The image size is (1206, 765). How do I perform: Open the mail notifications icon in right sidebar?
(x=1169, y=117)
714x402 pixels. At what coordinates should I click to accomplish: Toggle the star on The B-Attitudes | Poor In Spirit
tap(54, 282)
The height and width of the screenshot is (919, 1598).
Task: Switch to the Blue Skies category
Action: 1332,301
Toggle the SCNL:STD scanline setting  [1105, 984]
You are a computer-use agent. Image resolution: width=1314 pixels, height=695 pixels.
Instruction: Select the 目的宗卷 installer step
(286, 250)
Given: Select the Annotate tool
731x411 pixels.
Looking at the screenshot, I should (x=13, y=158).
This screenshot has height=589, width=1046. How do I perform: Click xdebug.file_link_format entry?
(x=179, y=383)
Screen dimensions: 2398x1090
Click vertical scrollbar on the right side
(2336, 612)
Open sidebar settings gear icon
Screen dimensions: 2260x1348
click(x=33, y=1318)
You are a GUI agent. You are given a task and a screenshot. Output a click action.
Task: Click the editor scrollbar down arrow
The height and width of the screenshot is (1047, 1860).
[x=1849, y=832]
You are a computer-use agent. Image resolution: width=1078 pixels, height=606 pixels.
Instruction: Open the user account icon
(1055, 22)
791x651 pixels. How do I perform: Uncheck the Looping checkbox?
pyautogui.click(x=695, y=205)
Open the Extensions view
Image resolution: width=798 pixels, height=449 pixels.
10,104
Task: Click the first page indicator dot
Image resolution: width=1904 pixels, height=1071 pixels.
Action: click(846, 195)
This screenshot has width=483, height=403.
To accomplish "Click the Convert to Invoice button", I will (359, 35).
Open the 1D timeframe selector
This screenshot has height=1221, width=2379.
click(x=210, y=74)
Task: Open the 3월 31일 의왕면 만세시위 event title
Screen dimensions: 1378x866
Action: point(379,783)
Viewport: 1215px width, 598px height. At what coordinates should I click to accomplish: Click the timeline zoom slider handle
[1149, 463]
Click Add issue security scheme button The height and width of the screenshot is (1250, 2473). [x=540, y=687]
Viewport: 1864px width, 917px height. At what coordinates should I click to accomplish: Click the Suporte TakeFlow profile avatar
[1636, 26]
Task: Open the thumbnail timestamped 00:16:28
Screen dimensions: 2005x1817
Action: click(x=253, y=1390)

####################

:: What you are asked to do ::
Please print exactly the lines from the one containing "Viewport: 1864px width, 917px" through the last line of the records, both included, and nothing else.

:: Exercise solution ::
Viewport: 1864px width, 917px height. At what coordinates should I click to accomplish: Click the Suporte TakeFlow profile avatar
[1636, 26]
Task: Open the thumbnail timestamped 00:16:28
Screen dimensions: 2005x1817
Action: click(x=253, y=1390)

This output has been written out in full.